The conversation at that midday meal was mostly light. wanted to know why the blackbirds and thrushes stopped singing in the summer, but neither of us had an answer, any more than we could tell him where the martins and swallows went in winter, though Merlin once told me they went to a great cave in the northern wilderness where they slept in huge feathered clumps until the spring. Guinevere pressed me about Merlin and I promised her, upon my life, that the Druid had indeed returned to Britain. “He's gone to the Isle of the Dead,” I told her.

“He's done what?” Arthur asked, appalled.

I explained about Nimue and remembered to thank Guinevere for her efforts to save my friend from Sansum's revenge.

“Poor Nimue,” Guinevere said. “But she is a fierce creature, isn't she? I liked her, but I don't think she liked us. We are all too frivolous! And I could not interest her in Isis. Isis, she'd tell me, is a foreign Goddess, and then she would spit like a little cat and mutter a prayer to Manawydan.” Arthur showed no reaction to the mention of Isis and I supposed he had lost his fears of the strange Goddess. “I wish I knew Nimue better,” he said instead.

“You will,” I said, 'when Merlin brings her back from the dead."

“If he can,” Arthur said dubiously. “No one ever has come back from the Isle.”

“Nimue will,” I insisted.

“She is extraordinary,” Guinevere said, 'and if anyone can survive the Isle, she can."

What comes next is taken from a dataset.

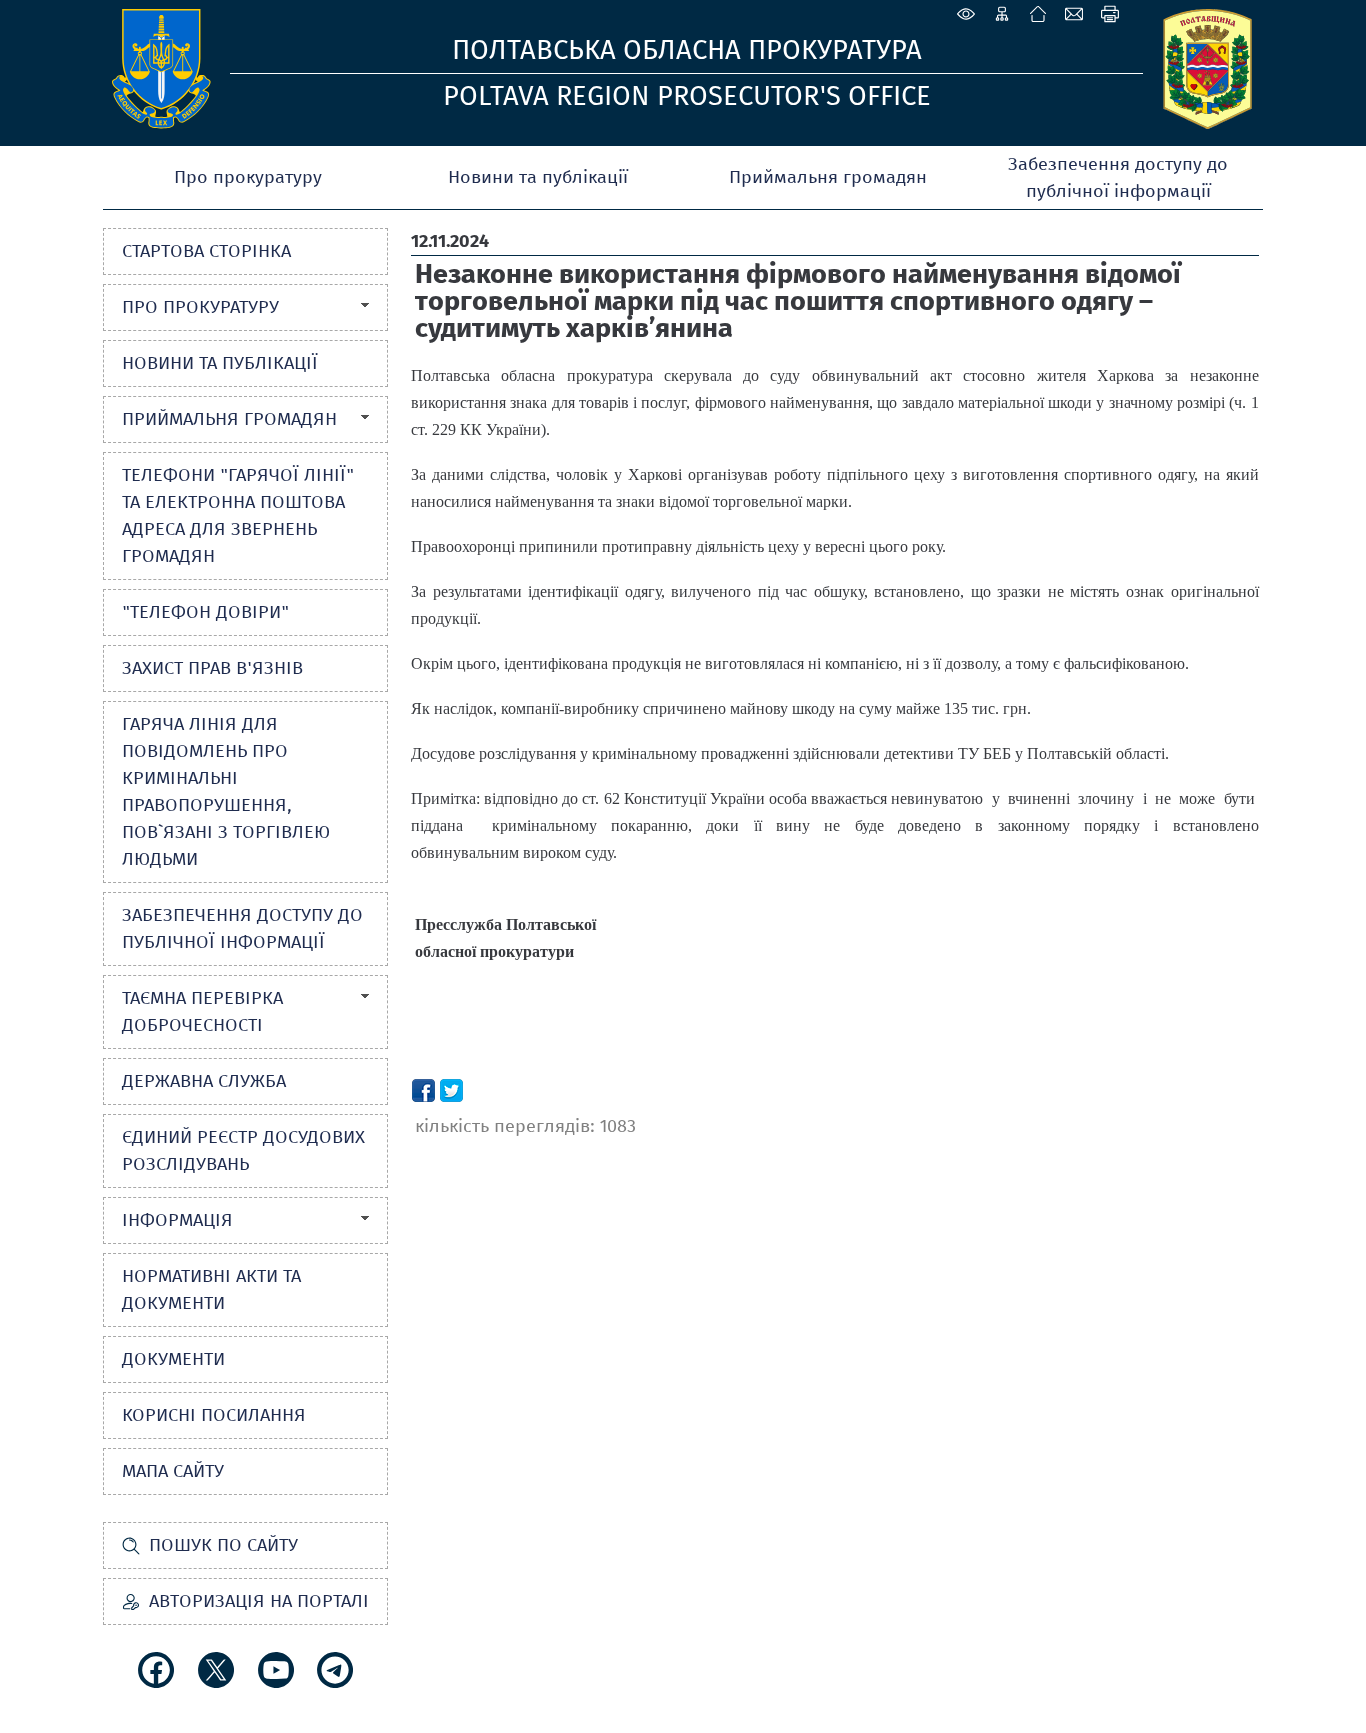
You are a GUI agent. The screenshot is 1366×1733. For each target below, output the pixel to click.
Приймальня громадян (828, 177)
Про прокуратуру (248, 177)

“With Merlin's help,” I added.

Only at the meal's end did our talk turn to Ynys Trebes, and even then Arthur was careful not to mention the name Lancelot. Instead he regretted that he had no gift with which he could reward me for my efforts.

“Being home is reward enough, Lord Prince,” I said, remembering to use the title Guinevere preferred.

“I can at least call you Lord,” Arthur said, 'and so you will be called from now on, Lord Derfel." I laughed, not because I was ungrateful, but because the reward of a warlord's title seemed too grand for my attainments. I was also proud: a man was called lord for being a king, a prince, a chief or because his sword had made him famous. I superstitiously touched Hywelbane's hilt so that my luck would not be soured by the pride.